Il n'y a rien comme le temps des Fêtes pour se sentir vieillir. Dîner de Noël dans la belle-famille. Un petit cousin éloigné, 18 ans à peine, me lance de but en blanc: «Je vous envie d'avoir vécu l'âge d'or du rock'n'roll: les Beatles, Led Zeppelin...»

Ayoye! comme dirait la pharmacienne dans la pub télé. Je n'étais pas né quand les Beatles se sont séparés. Et si j'ai trippé à l'adolescence sur Led Zep - un poster de Jimmy Page trônait dans ma chambre -, c'était bien après la mort de John Bonham, pour pallier la pénurie de guitares dans la musique populaire des années 80.

Mes cheveux ont beau grisonner à vue d'oeil, être confondu avec un baby-boomer par un étudiant qui a la moitié de mon âge m'a foutu un coup de vieux insoupçonné. Heureusement que, quelques jours plus tard, dans notre série consacrée aux «nouveaux visages» de 2011, on décrivait le cinéaste Sébastien Pilote comme un «jeune réalisateur de 37 ans». On se console comme on peut.

J'ai repensé hier au cousin éloigné, à sa remarque sur Led Zep, à notre discussion qui s'est poursuivie dans l'auto, après que j'eus proposé de le raccompagner. Garçon brillant, allumé, assoiffé de riffs, découvrant une caverne d'Ali Baba de propositions musicales: Radiohead, Weezer, Pixies...

Je lui ai envié à mon tour son statut d'enfant dans un magasin de bonbons. J'ai repensé au bonheur que j'avais eu, à 14 et 15 ans, à dénicher des pépites dans la collection de disques de mon père: les Beatles, bien sûr, les Stones, Zeppelin, Santana, Janis, même Alice Cooper. Puis j'ai tenté très peu subtilement de l'impressionner en déballant ma feuille de route défraîchie, avec le ton d'Agecanonix se remémorant la bataille de Gergovie. J'y étais, moi, vous savez...

Arcade Fire? Sûr que je les connais. Les ai croisés l'autre jour; mangeaient de la crème glacée. J'ai dû les voir une quinzaine de fois en spectacle. La dernière fois, c'était à Sherbrooke, pour la première mondiale (j'ai insisté sur «première mondiale») de The Suburbs. Les ai même suivis, à leurs débuts, en tournée en Angleterre. On n'était pas plus d'une centaine dans une petite salle de Birmingham. Aujourd'hui, ils remplissent le Madison Square Garden...

Ayant légèrement capté son attention - «Oui, petit, j'ai déjà vu les Pixies en show» -, j'ai déballé l'artillerie lourde: Nirvana à Verdun, cinq mois avant la mort de Cobain, le soir même où Radiohead jouait juste à côté d'ici, dans un petit bar de la Main qui n'existe plus: le Woodstock. J'y étais, j'ai vu. Veni, vidi, vici.

C'était il y a presque 18 ans. Le temps d'une vie pour lui. Il a dû se dire: «Ah bon, je ne savais pas que Radiohead avait joué à Woodstock. Avec Hendrix?» Je me suis dit que je devais ressembler à Elvis Gratton, première mouture, embarquant une étudiante sur le pouce: «Vous autres, dans les cégeps...» Pathétique.
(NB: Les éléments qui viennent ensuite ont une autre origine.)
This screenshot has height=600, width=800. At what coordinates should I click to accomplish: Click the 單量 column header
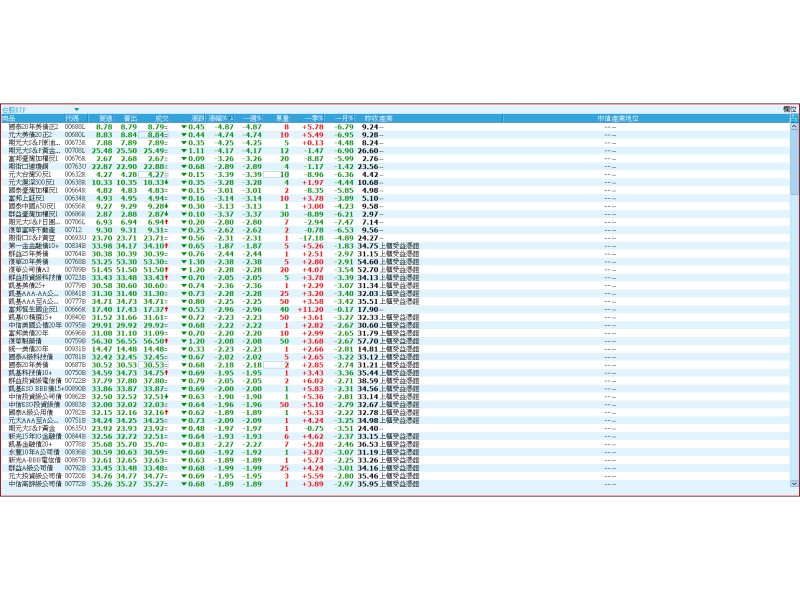[x=282, y=118]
Il fallait me ressaisir. Pour ne pas paraître trop nostalgique, je lui ai parlé de mes découvertes de l'année. En commençant par Brothers des Black Keys (avec un son rétro injecté de soul, susceptible de plaire à un fan de musique des années 60 et 70). Aucune idée. Il ne connaissait pas davantage Contra de Vampire Weekend et ses chansons de circonstance, Cousins et Holiday. J'ai eu plus de chance avec le plus récent National, High Violet. Il avait même entendu Boxer et Alligator. Ragaillardi, j'ai osé This Is Happening de LCD Soundsystem. Non? T'es sûr?

M'est venu à l'idée que je ressemblais à un gars de 50 ans ayant écouté en boucle Van der Graaf Generator dans le sous-sol de ses parents à Limoilou, tentant d'en convaincre un autre, de ma génération, que King Crimson n'a rien à envier à Radiohead.

Dans une ultime tentative d'avoir l'air dans le coup, évitant de parler de la reprise par Crystal Castles de Not in Love de Platinum Blonde (mon plaisir coupable de l'année) ou de mes coups de coeur francophones (Belmundo Regal, Jimmy Hunt, Philippe Katerine), j'ai dit, avec le naturel d'un acteur de 26 ans campant un ado: «Ça torche, le nouveau Kanye...»

J'ai dû mal prononcer, parce que j'ai remarqué un sourire dans sa voix quand il a répondu: «Ouais, c'est pas mal.» C'est dur, vieillir.